Across the G20, the OECD raised its inflation forecast for 2022 from 3.9 per cent in its September predictions to 4.4 per cent now. The largest increases were in the US and UK, where inflation forecasts for next year rose in both countries from 3.1 per cent to 4.4 per cent.
Laurence Boone, chief economist of the OECD, told the FT that the Omicron variant was "adding to the already high level of uncertainty and that could be a threat to the recovery, delaying a return to normality or something even worse".
She did not contradict the hawkish stance voiced on Tuesday by Jerome Powell, chair of the US Federal Reserve, or recent comments by the Bank of England, commenting that these central banks had already been cautious and that more persistent inflationary pressures in the US and the UK required a slightly tighter monetary stance.
"There is no one-size-fits-all [monetary] policy because you have a very different situation in some emerging market economies with high inflation rates. The US is also different from Europe and also different from Asia where there's much less of an inflation issue," Boone said.
She stressed the need for policymakers to communicate clearly that they would not raise interest rates as a result of supply shortages, but would be ready to act if price pressures broadened and become self-reinforcing.
The OECD noted that the global recovery had been much stronger than it initially expected in 2021, but said this had now created a series of damaging imbalances that could persist longer than expected. "Supply shortages risk slowing growth and prolonging elevated inflation," Boone said.
In the automotive sector alone, the OECD calculated that supply disruptions knocked more than 1.5 per cent off the size of the German economy this year and more than 0.5 per cent in Mexico, the Czech Republic and Japan.
Alongside such mismatches between supply and demand, the OECD's main message was that there were many other large imbalances emerging in the global economy.
These range from the supply of vaccines — which is far greater in rich countries; a growing gap in economic performance between advanced economies and emerging markets; and a divide between the labour market performance of European countries and the US.
In Europe, employment is better protected and higher than pre-pandemic levels, but economic output had not fully recovered lost ground. In the US, the reverse is true.
Boone said the European protection of jobs had been beneficial to people "but some of the necessary reallocation of jobs may not have taken place". She also said that part of this important trend was likely to be because the initial coronavirus hit was harder in Europe than in the US.
In the OECD's economic forecasts, it projected world economic growth slowing from 5.5 per cent this year to 4.5 per cent in 2022, followed by a 3.2 per cent expansion in 2023.
Inflation in G20 countries was likely to fall to 3.8 per cent in 2023 after hitting 4.4 per cent next year. However, the OECD forecast that inflation would be below 2 per cent in the eurozone in 2023, vs 2.4 per cent in the UK and 2.5 per cent in the US.
* * * *
◆ WHAT THE TASK ASKS ◆
In the OECD forecast passage above, what growth rate does the OECD project for the world economy in 2023?

◆ DATA ◆
* * * *
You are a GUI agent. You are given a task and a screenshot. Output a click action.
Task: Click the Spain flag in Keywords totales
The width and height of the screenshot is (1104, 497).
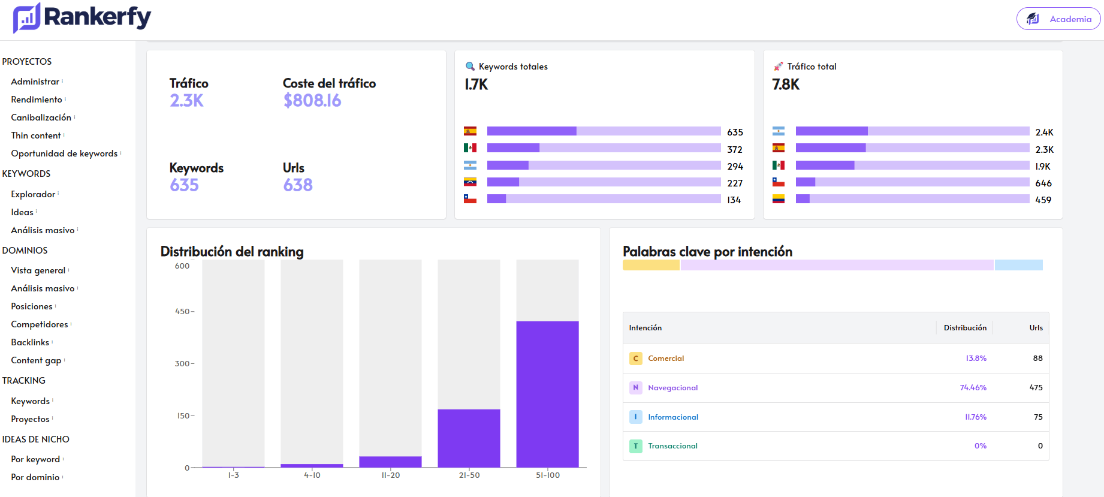coord(470,131)
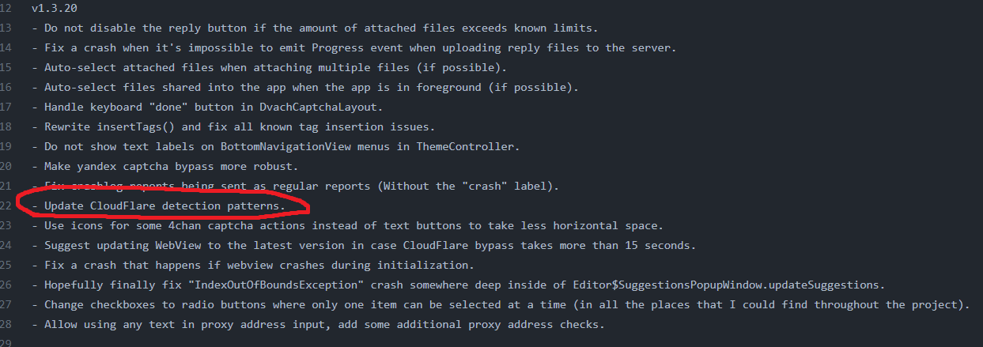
* * * *
◆ TASK OUTPUT ◆
3.2 percent